**** SOURCE RECORDS ****

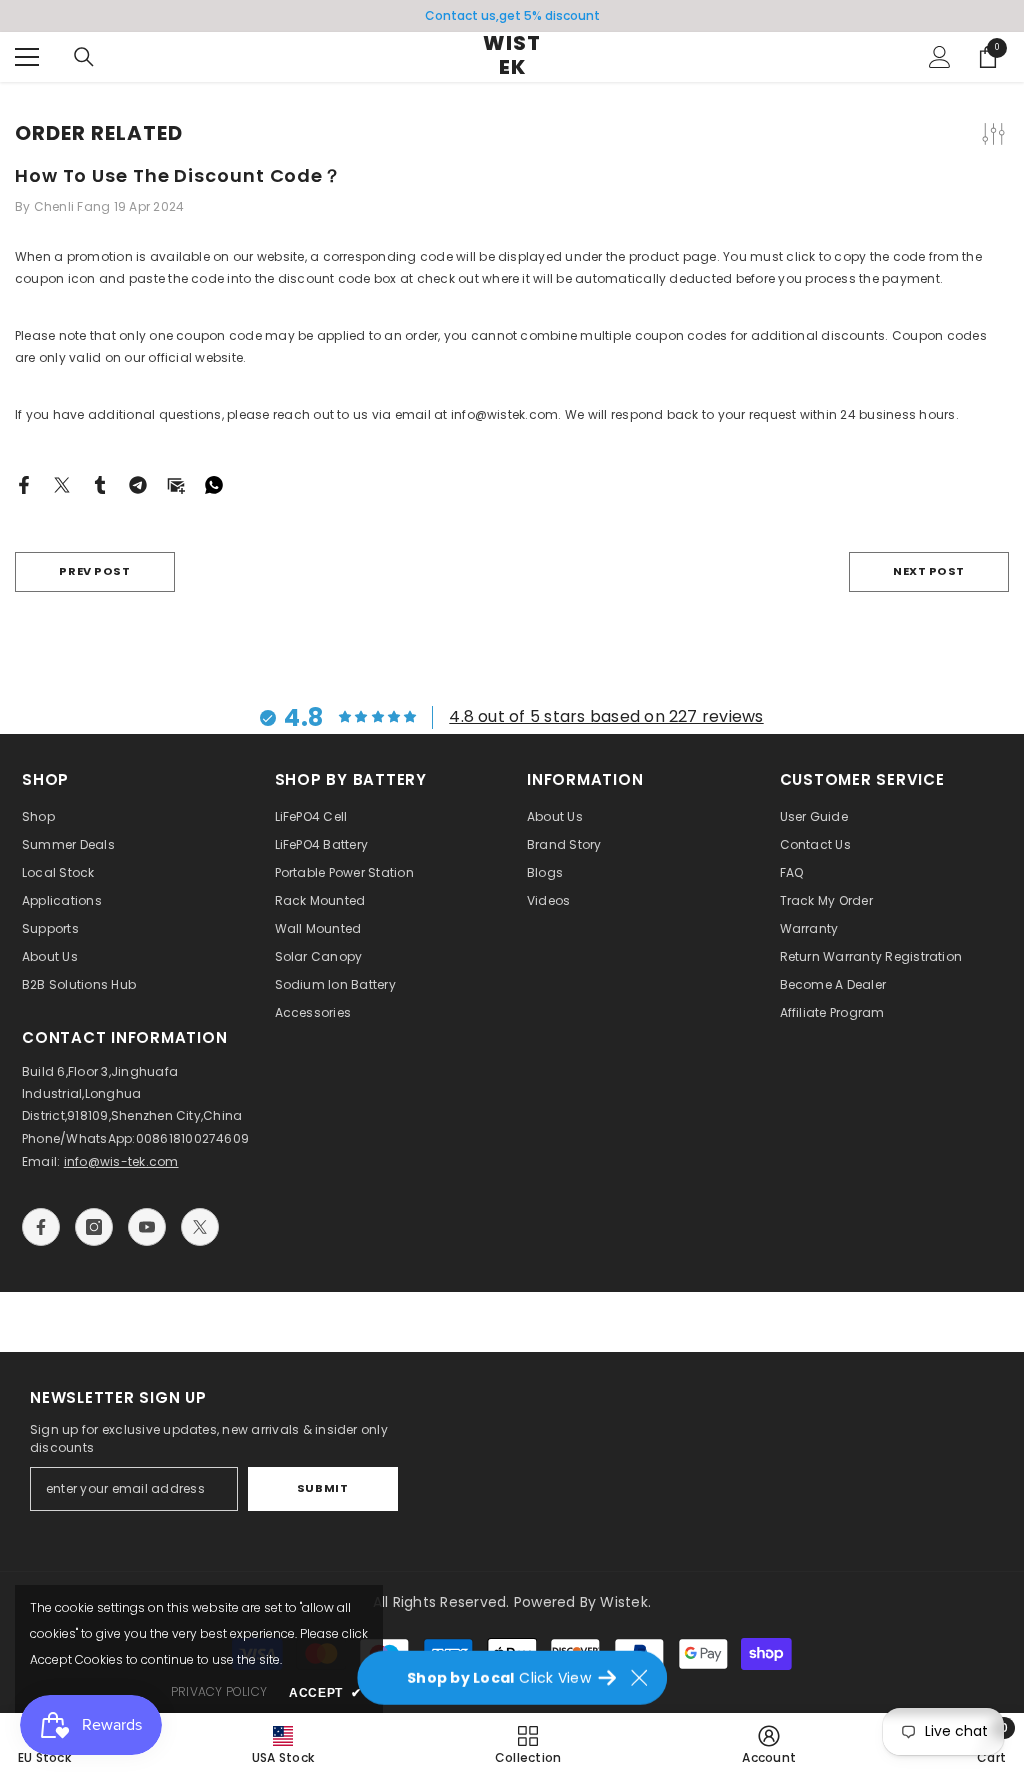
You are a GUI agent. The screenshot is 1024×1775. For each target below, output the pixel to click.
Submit (322, 1488)
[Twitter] (62, 483)
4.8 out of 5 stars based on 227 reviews (606, 716)
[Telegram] (138, 483)
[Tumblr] (100, 483)
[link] (769, 1744)
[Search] (84, 57)
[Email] (176, 483)
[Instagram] (94, 1227)
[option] (512, 16)
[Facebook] (24, 483)
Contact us (460, 15)
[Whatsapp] (214, 483)
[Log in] (940, 57)
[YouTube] (147, 1227)
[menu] (27, 57)
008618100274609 (193, 1138)
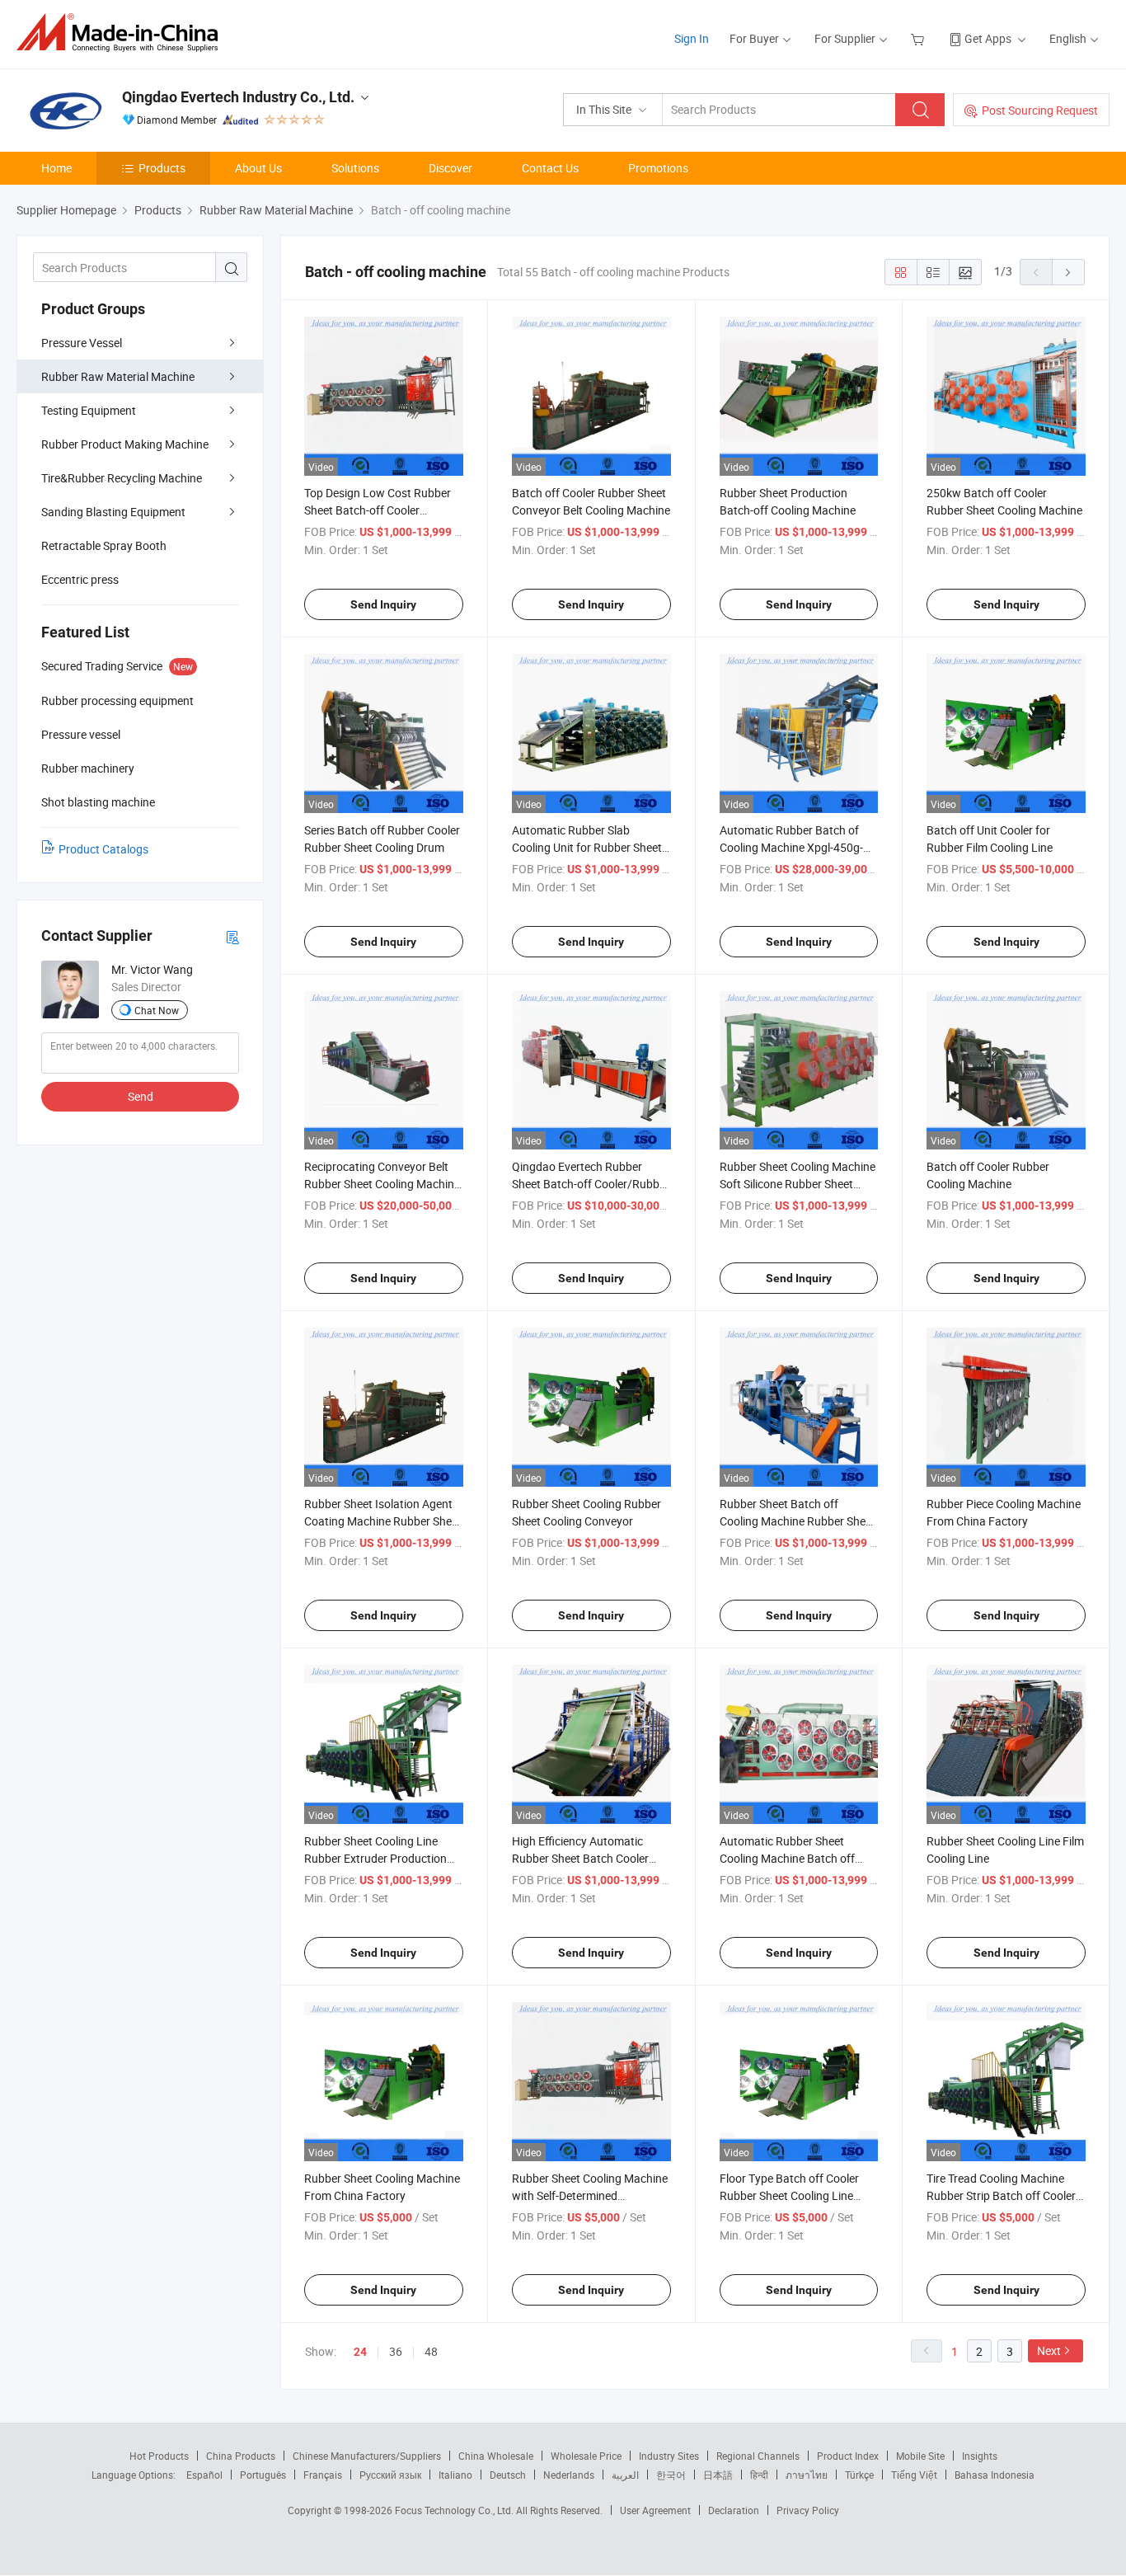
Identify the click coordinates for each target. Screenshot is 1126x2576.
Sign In (691, 38)
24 (360, 2351)
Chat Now (156, 1010)
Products (161, 168)
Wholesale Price (586, 2455)
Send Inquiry (383, 604)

****

**AIM OF THE TASK**
What is needed is an exact copy of the records above, with no pictures in it.

**THE COMPLETED TASK**
You are a GUI agent. The screenshot is 1024×1775. For each target below, output the pixel to click.
Submit (322, 1488)
[Twitter] (62, 483)
4.8 out of 5 stars based on 227 reviews (606, 716)
[Telegram] (138, 483)
[Tumblr] (100, 483)
[link] (769, 1744)
[Search] (84, 57)
[Email] (176, 483)
[Instagram] (94, 1227)
[option] (512, 16)
[Facebook] (24, 483)
Contact us (460, 15)
[Whatsapp] (214, 483)
[Log in] (940, 57)
[YouTube] (147, 1227)
[menu] (27, 57)
008618100274609 (193, 1138)
Identify the click coordinates for each target. Screenshot is 1126x2576.
Sign In (691, 38)
24 (360, 2351)
Chat Now (156, 1010)
Products (161, 168)
Wholesale Price (586, 2455)
Send Inquiry (383, 604)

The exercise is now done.